» Texte
====
Il y avait toutes les raisons de redouter ce Bang Gang aux promesses bien putassières. D’abord, le label peu rassurant avec lequel il débarque dans les salles : celui du film « transgressif » sur la jeunesse d’aujourd’hui, drapé dans tous les codes générationnels disponibles sur le marché (partouze, techno, réseaux sociaux). Ensuite, le souvenir embarrassant d’un précédent film, court celui-là, de sa réalisatrice Eva Husson: Those for Whom It’s Always Complicated, parfait spot de pub pour American Apparel, à l’existentialisme mou et aux tics indé dévitalisés.
====
» Consigne 1
Peux-tu transformer en liste JSON de chaînes les lignes données ci-dessous, depuis celle qui contient "Like the reply" jusqu'à celle qui contient "pyautogui.click(x=173, y=41)", ces deux lignes comprises, avec une chaîne par ligne et sans les lignes vides ?

Lignes servant à repérer des éléments affichés
====
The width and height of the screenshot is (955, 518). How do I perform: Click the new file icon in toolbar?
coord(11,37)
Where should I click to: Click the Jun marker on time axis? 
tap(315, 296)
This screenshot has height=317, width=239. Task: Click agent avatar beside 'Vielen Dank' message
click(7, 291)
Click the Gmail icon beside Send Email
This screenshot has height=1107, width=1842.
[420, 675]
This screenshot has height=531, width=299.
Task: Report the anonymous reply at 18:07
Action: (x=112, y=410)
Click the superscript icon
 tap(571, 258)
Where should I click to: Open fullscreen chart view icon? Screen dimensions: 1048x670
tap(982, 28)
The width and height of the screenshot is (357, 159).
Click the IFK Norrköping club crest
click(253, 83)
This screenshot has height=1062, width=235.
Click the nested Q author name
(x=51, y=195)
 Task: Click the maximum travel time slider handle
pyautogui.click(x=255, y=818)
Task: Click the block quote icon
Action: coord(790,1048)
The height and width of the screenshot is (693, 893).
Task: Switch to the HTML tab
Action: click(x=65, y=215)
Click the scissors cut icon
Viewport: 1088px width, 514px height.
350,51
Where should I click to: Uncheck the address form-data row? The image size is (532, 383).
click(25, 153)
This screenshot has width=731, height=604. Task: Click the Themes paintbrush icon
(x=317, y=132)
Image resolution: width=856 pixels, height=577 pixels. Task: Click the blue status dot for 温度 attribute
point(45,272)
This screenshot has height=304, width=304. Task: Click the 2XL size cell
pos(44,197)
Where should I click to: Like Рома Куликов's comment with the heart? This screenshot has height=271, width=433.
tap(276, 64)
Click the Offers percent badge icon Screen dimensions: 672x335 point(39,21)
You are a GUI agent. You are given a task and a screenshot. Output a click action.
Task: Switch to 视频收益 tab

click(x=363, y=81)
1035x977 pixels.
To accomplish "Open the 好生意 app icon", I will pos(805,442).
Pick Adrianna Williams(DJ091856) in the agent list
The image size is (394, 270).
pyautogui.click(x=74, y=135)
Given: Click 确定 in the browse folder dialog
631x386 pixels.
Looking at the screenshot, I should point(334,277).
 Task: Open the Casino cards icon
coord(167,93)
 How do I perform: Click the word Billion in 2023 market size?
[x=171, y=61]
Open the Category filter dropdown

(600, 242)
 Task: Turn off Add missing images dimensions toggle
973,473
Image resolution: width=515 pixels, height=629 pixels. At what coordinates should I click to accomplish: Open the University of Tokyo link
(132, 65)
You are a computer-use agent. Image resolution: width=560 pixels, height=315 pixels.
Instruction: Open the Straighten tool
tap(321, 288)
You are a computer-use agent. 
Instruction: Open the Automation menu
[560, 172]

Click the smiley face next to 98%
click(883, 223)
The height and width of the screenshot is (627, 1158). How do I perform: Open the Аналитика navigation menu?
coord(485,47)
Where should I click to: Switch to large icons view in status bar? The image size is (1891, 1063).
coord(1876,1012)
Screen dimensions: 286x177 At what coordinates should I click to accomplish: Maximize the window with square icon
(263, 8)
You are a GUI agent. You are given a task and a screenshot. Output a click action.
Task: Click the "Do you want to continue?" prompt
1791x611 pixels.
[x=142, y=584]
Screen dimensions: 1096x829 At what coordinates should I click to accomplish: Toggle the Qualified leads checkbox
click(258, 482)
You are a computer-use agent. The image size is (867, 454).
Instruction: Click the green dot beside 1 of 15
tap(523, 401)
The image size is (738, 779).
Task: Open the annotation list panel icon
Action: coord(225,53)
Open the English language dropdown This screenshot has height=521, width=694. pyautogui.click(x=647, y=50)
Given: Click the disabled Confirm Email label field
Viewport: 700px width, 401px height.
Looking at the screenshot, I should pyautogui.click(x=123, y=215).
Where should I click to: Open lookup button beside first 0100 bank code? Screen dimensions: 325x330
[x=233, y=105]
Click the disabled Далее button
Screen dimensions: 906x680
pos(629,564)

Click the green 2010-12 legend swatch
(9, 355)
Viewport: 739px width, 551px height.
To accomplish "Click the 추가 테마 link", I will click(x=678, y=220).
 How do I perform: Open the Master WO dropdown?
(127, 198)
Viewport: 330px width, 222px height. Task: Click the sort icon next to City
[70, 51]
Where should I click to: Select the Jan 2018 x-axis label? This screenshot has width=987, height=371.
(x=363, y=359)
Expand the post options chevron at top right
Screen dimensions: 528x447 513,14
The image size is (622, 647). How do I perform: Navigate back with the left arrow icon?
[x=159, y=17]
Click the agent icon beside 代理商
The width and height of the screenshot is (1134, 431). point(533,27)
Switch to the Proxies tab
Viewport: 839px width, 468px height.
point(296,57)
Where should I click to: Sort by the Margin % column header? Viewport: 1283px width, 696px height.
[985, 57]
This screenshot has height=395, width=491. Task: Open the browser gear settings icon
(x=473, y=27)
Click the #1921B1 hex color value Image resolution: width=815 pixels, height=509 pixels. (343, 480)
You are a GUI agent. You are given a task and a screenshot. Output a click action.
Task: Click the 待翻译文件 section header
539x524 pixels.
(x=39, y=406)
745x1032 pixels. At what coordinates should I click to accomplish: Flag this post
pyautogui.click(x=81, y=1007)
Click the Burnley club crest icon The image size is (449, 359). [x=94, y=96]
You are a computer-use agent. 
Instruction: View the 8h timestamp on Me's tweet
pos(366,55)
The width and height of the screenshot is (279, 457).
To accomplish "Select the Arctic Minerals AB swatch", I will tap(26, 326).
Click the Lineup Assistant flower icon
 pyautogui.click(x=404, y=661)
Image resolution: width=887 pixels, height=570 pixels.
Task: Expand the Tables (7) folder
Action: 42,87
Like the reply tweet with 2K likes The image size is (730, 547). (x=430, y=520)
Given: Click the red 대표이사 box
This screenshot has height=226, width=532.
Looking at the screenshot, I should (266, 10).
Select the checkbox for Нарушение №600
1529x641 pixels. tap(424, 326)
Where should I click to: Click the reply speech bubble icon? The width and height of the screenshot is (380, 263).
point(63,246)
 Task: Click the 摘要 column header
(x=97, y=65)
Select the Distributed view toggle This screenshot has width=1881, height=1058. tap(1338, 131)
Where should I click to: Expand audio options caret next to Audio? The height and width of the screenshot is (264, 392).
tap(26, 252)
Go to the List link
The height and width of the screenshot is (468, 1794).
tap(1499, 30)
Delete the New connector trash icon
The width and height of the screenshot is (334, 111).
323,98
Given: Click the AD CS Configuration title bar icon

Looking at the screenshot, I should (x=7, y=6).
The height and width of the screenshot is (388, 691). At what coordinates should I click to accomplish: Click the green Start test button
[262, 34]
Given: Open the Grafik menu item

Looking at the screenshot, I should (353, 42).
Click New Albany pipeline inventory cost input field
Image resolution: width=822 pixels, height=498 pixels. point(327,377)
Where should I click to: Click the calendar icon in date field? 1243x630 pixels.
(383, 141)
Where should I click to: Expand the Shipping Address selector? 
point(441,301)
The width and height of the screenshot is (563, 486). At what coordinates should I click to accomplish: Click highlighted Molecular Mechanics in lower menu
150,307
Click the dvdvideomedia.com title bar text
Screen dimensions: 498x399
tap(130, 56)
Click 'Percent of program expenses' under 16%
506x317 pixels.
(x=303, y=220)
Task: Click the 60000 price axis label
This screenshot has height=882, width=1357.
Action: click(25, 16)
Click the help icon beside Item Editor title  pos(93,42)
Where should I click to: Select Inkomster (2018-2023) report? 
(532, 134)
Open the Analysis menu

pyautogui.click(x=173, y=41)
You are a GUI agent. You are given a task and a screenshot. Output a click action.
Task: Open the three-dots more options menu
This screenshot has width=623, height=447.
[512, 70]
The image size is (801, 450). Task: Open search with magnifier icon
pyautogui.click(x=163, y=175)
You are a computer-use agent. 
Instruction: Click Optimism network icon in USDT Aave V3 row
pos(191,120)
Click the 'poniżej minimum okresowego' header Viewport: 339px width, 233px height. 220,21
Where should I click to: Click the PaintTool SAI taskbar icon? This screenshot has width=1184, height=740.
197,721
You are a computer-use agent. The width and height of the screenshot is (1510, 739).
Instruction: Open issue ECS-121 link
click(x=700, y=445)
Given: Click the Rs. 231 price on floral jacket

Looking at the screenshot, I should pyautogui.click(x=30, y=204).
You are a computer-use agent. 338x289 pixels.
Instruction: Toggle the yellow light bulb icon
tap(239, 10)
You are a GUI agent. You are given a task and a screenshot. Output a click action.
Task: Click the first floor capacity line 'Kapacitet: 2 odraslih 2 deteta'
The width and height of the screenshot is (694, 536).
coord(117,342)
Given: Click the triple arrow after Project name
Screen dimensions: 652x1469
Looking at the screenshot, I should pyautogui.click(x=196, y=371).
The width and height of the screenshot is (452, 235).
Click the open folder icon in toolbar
====
» Consigne 2
Peux-tu reproduire mot pour mot le passage de la critique de Bang Gang qui va de "Il y avait toutes" jusqu'à "tics indé dévitalisés." inclus ?

» Réponse attendue 1
[
  "Like the reply tweet with 2K likes The image size is (730, 547). (x=430, y=520)",
  "Given: Click the red 대표이사 box",
  "This screenshot has height=226, width=532.",
  "Looking at the screenshot, I should (266, 10).",
  "Select the checkbox for Нарушение №600",
  "1529x641 pixels. tap(424, 326)",
  "Where should I click to: Click the reply speech bubble icon? The width and height of the screenshot is (380, 263).",
  "point(63,246)",
  " Task: Click the 摘要 column header",
  "(x=97, y=65)",
  "Select the Distributed view toggle This screenshot has width=1881, height=1058. tap(1338, 131)",
  "Where should I click to: Expand audio options caret next to Audio? The height and width of the screenshot is (264, 392).",
  "tap(26, 252)",
  "Go to the List link",
  "The height and width of the screenshot is (468, 1794).",
  "tap(1499, 30)",
  "Delete the New connector trash icon",
  "The width and height of the screenshot is (334, 111).",
  "323,98",
  "Given: Click the AD CS Configuration title bar icon",
  "Looking at the screenshot, I should (x=7, y=6).",
  "The height and width of the screenshot is (388, 691). At what coordinates should I click to accomplish: Click the green Start test button",
  "[262, 34]",
  "Given: Open the Grafik menu item",
  "Looking at the screenshot, I should (353, 42).",
  "Click New Albany pipeline inventory cost input field",
  "Image resolution: width=822 pixels, height=498 pixels. point(327,377)",
  "Where should I click to: Click the calendar icon in date field? 1243x630 pixels.",
  "(383, 141)",
  "Where should I click to: Expand the Shipping Address selector? ",
  "point(441,301)",
  "The width and height of the screenshot is (563, 486). At what coordinates should I click to accomplish: Click highlighted Molecular Mechanics in lower menu",
  "150,307",
  "Click the dvdvideomedia.com title bar text",
  "Screen dimensions: 498x399",
  "tap(130, 56)",
  "Click 'Percent of program expenses' under 16%",
  "506x317 pixels.",
  "(x=303, y=220)",
  "Task: Click the 60000 price axis label",
  "This screenshot has height=882, width=1357.",
  "Action: click(25, 16)",
  "Click the help icon beside Item Editor title  pos(93,42)",
  "Where should I click to: Select Inkomster (2018-2023) report? ",
  "(532, 134)",
  "Open the Analysis menu",
  "pyautogui.click(x=173, y=41)"
]

» Réponse attendue 2
Il y avait toutes les raisons de redouter ce Bang Gang aux promesses bien putassières. D’abord, le label peu rassurant avec lequel il débarque dans les salles : celui du film « transgressif » sur la jeunesse d’aujourd’hui, drapé dans tous les codes générationnels disponibles sur le marché (partouze, techno, réseaux sociaux). Ensuite, le souvenir embarrassant d’un précédent film, court celui-là, de sa réalisatrice Eva Husson: Those for Whom It’s Always Complicated, parfait spot de pub pour American Apparel, à l’existentialisme mou et aux tics indé dévitalisés.